Ricardo Arnaiz
Avec La leyenda de la Nahuala, Ricardo Arnaiz a compris très tôt qu'on pouvait faire circuler l'imaginaire horrifique dans l'animation sans l'édulcorer jusqu'à l'insignifiance. Son cinéma se tient à un point de rencontre extrêmement fertile: entre conte populaire, gothique pour tous publics et mémoire culturelle mexicaine. Ce n'est pas un territoire facile. Il faut savoir ménager la peur sans détruire le plaisir de la transmission, construire un folklore vivant sans le transformer en vitrine morte. Dans les Années 2000 et les Années 2010, Arnaiz a montré qu'il possédait précisément cet équilibre.

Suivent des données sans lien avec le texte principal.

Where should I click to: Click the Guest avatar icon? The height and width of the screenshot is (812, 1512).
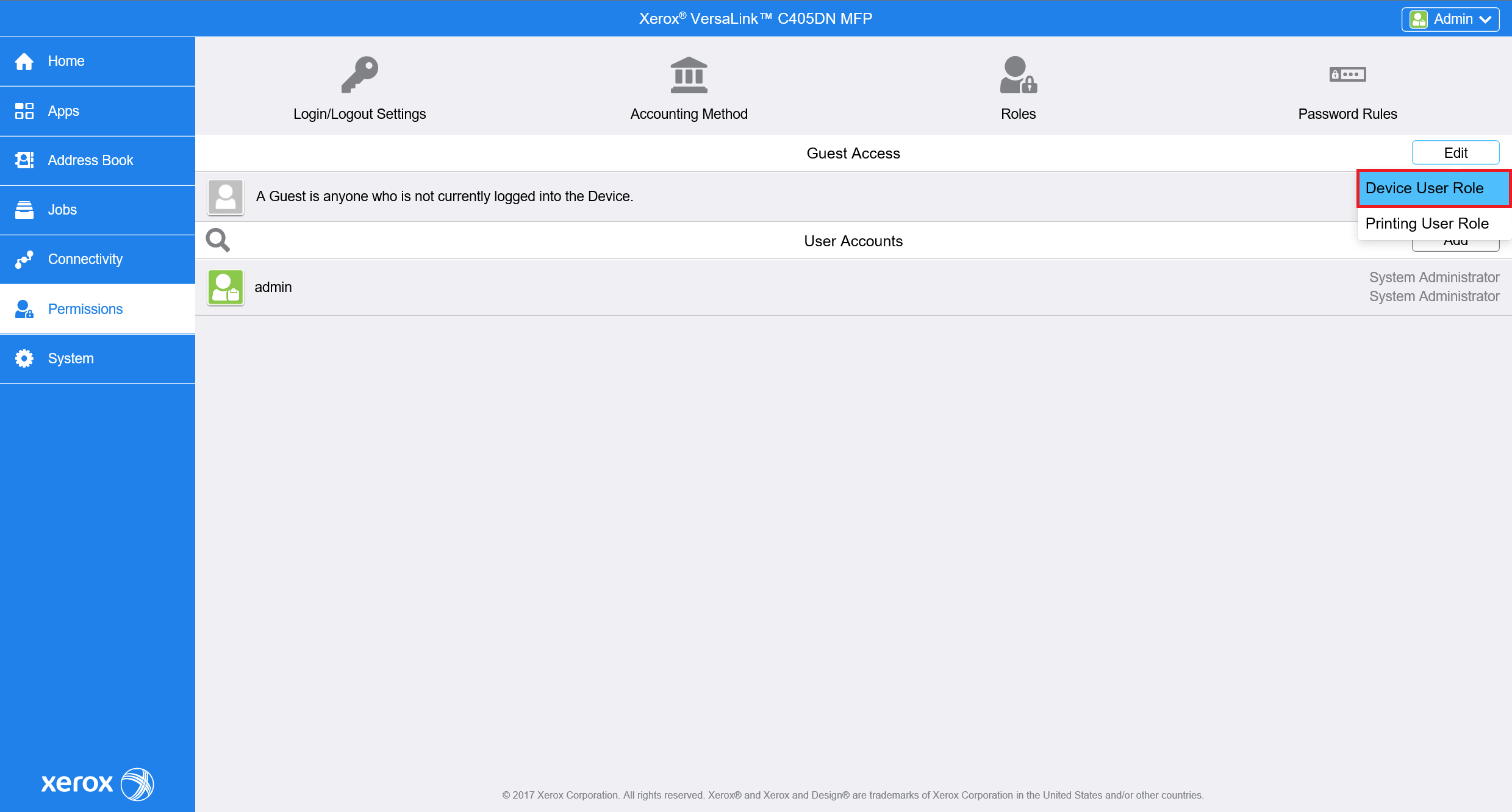point(226,196)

Ce qui le distingue d'abord, c'est sa compréhension très claire de la fonction du récit populaire. Chez lui, la légende n'est pas un prétexte décoratif, encore moins une simple banque de monstres. Elle agit comme une mémoire partagée, un langage commun qui permet aux peurs collectives de rester lisibles. Cette qualité est décisive. Arnaiz ne filme pas le surnaturel comme une anomalie absolue. Il le replace dans un monde où les récits circulent déjà, où les enfants grandissent entourés d'ombres nommées, de pactes anciens, de figures que la communauté reconnaît avant même de les voir.

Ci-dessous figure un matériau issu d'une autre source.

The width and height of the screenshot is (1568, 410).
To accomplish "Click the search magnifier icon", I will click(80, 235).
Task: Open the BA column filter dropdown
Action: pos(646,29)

Son rapport à l'animation mérite également l'attention. Loin de neutraliser l'inquiétude, la stylisation lui donne ici une efficacité supplémentaire. Les formes claires, les couleurs franches, la composition lisible des espaces créent un terrain idéal pour l'apparition du trouble. Quand la peur entre dans un univers qui semblait stable, elle y laisse une marque plus nette. Arnaiz sait très bien jouer de cette bascule. Il fabrique des films où l'on peut passer d'une plaisanterie à une apparition sans que le passage paraisse arbitraire.
Il faut parler aussi des lieux. Vieilles maisons, ruelles, places, architectures héritées, quartiers où le passé n'a jamais complètement disparu: l'espace chez Arnaiz est toujours habité par une mémoire. Cette insistance du passé le rapproche naturellement du gothique et du fantastique, mais un gothique réinscrit dans la culture populaire latino-américaine plutôt que dans le seul imaginaire européen. C'est là que son cinéma acquiert sa nécessité. Il ne copie pas un modèle importé. Il reformule un héritage local en langage accessible et cinématographiquement vivant.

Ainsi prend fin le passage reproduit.